2025 Indian Telugu-language film by Goutham–Karthik

Katha Kamamishu is a 2025 Indian Telugu-language comedy drama film directed by Goutham–Karthik. The film features Indraja, Karuna Kumar, Kritika Roy, Krishna Prasad, Venkatesh Kakumanu, Stuthee Roy and Moin in lead roles. The film was released on 2 January 2025 on Aha.

== Plot ==

This is story of four couples facing the problem of physical intimacy after their marriage. Each couple has their own type of problem in getting close to each other.

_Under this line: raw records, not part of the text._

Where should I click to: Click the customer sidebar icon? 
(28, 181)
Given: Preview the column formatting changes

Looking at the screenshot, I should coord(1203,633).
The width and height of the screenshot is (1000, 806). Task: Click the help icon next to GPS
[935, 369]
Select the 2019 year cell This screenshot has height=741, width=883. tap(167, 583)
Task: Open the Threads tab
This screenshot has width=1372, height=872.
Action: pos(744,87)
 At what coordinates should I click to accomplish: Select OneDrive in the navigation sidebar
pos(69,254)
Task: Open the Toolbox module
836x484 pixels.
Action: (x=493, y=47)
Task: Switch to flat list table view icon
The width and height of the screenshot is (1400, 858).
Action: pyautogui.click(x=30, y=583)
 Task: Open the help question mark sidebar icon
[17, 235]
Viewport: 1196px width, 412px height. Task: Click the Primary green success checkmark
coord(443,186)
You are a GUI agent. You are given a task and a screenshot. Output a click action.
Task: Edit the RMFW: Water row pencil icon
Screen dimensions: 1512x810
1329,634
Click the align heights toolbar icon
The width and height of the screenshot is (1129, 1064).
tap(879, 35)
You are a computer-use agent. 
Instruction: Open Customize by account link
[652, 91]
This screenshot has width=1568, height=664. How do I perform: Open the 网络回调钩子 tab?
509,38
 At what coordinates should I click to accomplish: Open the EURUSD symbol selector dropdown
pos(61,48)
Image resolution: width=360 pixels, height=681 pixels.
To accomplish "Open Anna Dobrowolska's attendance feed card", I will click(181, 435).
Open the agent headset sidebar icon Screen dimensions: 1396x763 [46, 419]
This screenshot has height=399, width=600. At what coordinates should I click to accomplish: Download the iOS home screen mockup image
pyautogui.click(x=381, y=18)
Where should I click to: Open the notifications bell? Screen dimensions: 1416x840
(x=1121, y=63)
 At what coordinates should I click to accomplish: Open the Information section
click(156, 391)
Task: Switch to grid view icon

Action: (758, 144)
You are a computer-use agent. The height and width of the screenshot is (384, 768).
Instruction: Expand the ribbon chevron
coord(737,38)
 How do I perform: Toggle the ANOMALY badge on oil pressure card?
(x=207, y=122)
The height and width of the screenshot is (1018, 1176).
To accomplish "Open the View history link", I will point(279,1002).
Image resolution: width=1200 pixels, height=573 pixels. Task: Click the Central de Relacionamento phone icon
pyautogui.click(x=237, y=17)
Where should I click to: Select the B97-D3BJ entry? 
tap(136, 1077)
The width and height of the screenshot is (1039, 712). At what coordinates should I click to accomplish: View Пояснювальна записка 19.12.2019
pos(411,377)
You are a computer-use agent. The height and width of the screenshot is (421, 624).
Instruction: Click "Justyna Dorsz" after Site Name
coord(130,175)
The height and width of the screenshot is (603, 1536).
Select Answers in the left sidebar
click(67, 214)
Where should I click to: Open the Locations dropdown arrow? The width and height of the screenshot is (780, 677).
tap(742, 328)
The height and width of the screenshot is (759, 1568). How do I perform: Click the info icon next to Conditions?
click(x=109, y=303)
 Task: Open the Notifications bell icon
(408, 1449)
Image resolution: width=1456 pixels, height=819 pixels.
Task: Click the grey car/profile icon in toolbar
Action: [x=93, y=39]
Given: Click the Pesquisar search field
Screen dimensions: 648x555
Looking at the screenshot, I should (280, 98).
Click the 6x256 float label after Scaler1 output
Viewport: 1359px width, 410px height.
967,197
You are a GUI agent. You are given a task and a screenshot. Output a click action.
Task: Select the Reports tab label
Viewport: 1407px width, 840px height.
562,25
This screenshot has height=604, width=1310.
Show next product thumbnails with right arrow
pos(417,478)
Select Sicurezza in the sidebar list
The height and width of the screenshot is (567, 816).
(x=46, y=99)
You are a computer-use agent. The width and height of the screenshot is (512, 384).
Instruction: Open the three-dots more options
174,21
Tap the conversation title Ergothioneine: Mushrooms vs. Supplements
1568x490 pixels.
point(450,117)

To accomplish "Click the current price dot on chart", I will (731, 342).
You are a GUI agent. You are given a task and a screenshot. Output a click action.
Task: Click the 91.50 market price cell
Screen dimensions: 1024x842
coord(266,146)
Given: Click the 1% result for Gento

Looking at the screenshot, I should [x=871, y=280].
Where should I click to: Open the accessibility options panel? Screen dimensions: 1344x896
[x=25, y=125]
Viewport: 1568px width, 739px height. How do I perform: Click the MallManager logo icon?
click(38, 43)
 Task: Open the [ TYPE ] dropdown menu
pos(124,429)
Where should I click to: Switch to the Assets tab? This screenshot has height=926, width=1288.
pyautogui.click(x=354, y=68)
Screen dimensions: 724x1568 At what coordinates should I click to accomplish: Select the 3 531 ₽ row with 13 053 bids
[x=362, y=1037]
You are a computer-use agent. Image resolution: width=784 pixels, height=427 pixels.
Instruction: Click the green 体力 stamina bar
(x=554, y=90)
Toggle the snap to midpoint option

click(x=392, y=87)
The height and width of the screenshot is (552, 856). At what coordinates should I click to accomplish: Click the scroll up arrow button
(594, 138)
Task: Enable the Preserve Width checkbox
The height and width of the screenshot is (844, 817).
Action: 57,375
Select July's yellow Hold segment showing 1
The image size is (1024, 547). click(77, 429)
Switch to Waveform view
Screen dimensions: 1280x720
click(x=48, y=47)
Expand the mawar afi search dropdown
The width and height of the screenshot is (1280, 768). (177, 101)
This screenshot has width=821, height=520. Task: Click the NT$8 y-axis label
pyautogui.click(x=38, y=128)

The indraja and karuna kumar are the couple who got married after their partners die, as they are in middle age they face the problem of entering in to each other personal space, like wise the other couples have their struggles and finally, how they overcome them is the plot.

== Release ==
Katha Kamamishu was originally scheduled to have a theatrical release, but had a direct-to-video release on Aha on 2 January 2025.

== Reception ==
Avad Mohammad of OTTPlay gave a rating of 2 out of 5 and stated, "Katha Kamamishu has a good point but is narrated in a very old-school manner. The biggest drawback is there is no pain in the emotions and everything is narrated in a simple manner".